The Jews and the Nation-States of Southeastern Europe from the 19th Century to the Great Depression

The Jews and the Nation-States of Southeastern Europe from the 19th Century to the Great Depression
Author :
Publisher : Cambridge Scholars Publishing
Total Pages : 270
Release :
ISBN-10 : 9781443896627
ISBN-13 : 1443896624
Rating : 4/5 (624 Downloads)

Book Synopsis The Jews and the Nation-States of Southeastern Europe from the 19th Century to the Great Depression by : Tullia Catalan

Download or read book The Jews and the Nation-States of Southeastern Europe from the 19th Century to the Great Depression written by Tullia Catalan and published by Cambridge Scholars Publishing. This book was released on 2016-06-22 with total page 270 pages. Available in PDF, EPUB and Kindle. Book excerpt: In the second half of the 19th century, Southeastern Europe was home to a vast and heterogeneous constellation of Jewish communities, mainly Sephardic to the south (Bulgaria, Greece) and Ashkenazi to the north (Hungary, Romanian Moldavia), with a broad mixed area in-between (Croatia, Serbia, Romanian Wallachia). They were subject to a variety of post-Imperial governments (from the neo-constituted principality of Bulgaria to the Hungarian kingdom re-established as an autonomous entity in 1867), which shared a powerful nationalist and modernising drive.
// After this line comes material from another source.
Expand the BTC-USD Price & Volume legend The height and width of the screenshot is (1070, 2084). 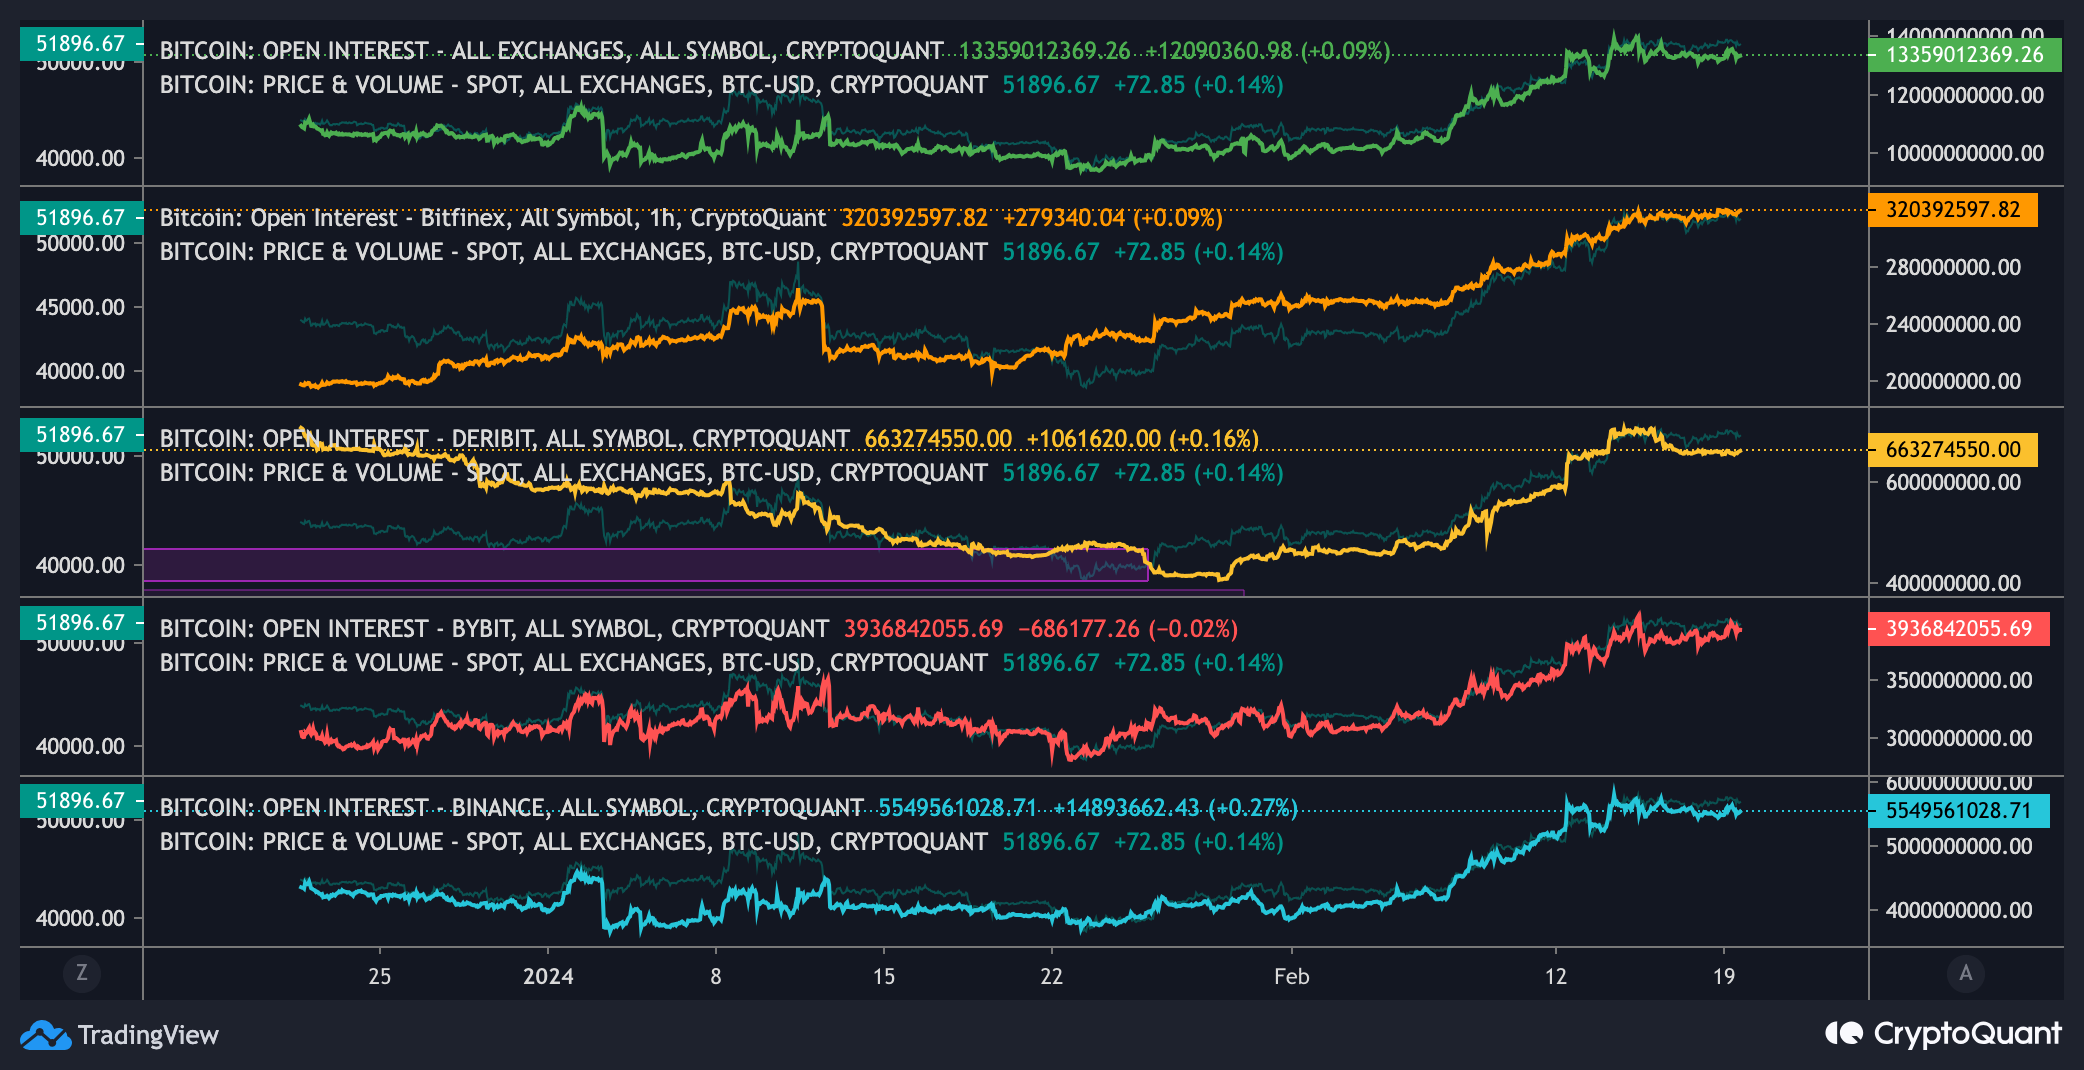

The relations between Jews and the nation-states’ governments led to a series of issues relating to the enjoyment of civil rights, public and private education, and political participation, which found varying solutions, sometimes satisfactory for the Jews, but often undermined by the political instability of the region. In this book, the position of the Jews is also approached from the point of view of contemporary western Judaism, perhaps more sensitive to the sufferings of “our poor brothers in the East”; a western Judaism, emancipated, integrated, intellectually advanced, liberal, and able to intervene in situations under observation through diplomatic networks, its international philanthropic agencies and its political representatives. For readers interested in modern history, this book offers a detailed survey of the Jewish question in the various states of Southeastern Europe before the Shoah.